▸ **Excerpted passage**

__________________________________________________

Daniel Kasak wrote:

[EMAIL PROTECTED] wrote:

There's an interesting debate going on at ZDNet about resource usage in Oo 2.0 It would be great if you guys put in your 2 cents...

http://blogs.zdnet.com/Ou/?p=119


The author of this article went out of his way to create a spreadsheet that would perform badly under OOo. The reason it takes so long to load is that the XML for each cell has to be parsed by OOo.

Before you go off on that line, could I ask how you know he fudged the data to favor one application over the other. When I read the list it appeard that he just chose a log file that he normaly uses. It might be that this test does favor Excel, but saying he purposefully did so can back fire.


That's my thoughts on the matter. Posting comments to the website is broken, so I'd say the M$ fanboy has done this to prevent more OOo users from questioning the validity of his claims based on this extreme test case. Obviously most documents open quite fast, and he would know this, but chose to present a case where OOo was quite slow, and made this the focus of the article.

I have to point out that the one thing I did not see on ZDNet thread was anyone posting up numbers from their own test results. The truth is OO is a good package, but performance is not a strong suit, least not on my WinXP machine. I tend to think this is more a function of the compatablility layers - and after watching a presentation from the last OOConn it may also be a little deeper then this. (I would give the OO team high points for having this discussion in public, and I think it shows that the problem is being taken seriously, as it should)

__________________________________________________

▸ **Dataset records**
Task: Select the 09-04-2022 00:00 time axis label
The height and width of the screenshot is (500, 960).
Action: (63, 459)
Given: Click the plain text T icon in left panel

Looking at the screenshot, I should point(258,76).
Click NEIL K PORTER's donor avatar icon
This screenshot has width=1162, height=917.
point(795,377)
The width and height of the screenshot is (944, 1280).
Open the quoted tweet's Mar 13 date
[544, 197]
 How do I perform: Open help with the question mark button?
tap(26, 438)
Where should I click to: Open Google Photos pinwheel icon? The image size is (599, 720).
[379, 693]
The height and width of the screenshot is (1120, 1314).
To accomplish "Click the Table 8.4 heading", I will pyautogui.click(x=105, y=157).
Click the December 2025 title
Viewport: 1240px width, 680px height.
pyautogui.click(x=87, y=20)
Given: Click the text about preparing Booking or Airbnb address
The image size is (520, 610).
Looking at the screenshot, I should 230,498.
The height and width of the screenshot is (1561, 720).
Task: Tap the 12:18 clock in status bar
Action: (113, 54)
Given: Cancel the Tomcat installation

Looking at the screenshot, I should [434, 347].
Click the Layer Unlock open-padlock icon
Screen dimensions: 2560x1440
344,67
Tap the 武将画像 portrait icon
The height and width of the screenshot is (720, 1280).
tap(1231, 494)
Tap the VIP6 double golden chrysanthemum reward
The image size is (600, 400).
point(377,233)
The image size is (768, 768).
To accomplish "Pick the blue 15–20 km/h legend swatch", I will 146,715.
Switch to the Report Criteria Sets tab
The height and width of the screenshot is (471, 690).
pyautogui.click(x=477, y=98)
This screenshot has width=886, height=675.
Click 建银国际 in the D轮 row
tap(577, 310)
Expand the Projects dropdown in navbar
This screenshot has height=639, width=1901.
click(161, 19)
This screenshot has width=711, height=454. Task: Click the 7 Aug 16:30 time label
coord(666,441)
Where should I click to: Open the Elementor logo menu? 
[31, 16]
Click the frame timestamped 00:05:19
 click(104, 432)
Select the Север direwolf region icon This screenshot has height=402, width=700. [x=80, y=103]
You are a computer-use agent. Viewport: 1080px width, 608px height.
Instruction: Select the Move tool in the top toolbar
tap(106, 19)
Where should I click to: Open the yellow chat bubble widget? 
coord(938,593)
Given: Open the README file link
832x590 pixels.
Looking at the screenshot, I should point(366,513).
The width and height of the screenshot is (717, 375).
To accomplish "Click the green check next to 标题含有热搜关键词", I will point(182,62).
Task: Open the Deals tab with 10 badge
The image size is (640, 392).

__________________________________________________

▸ **Required tasks**
A - Retype the passage of the email thread on OpenOffice 2.0 resource usage that opens with the words containing "I have to point" and closes with "as it should)".
B - Echo the records from their very beginning through the line containing "tap(26, 438)", with both ends included.

▸ **Solutions for each task**
A -
I have to point out that the one thing I did not see on ZDNet thread was anyone posting up numbers from their own test results. The truth is OO is a good package, but performance is not a strong suit, least not on my WinXP machine. I tend to think this is more a function of the compatablility layers - and after watching a presentation from the last OOConn it may also be a little deeper then this. (I would give the OO team high points for having this discussion in public, and I think it shows that the problem is being taken seriously, as it should)

B -
Task: Select the 09-04-2022 00:00 time axis label
The height and width of the screenshot is (500, 960).
Action: (63, 459)
Given: Click the plain text T icon in left panel

Looking at the screenshot, I should point(258,76).
Click NEIL K PORTER's donor avatar icon
This screenshot has width=1162, height=917.
point(795,377)
The width and height of the screenshot is (944, 1280).
Open the quoted tweet's Mar 13 date
[544, 197]
 How do I perform: Open help with the question mark button?
tap(26, 438)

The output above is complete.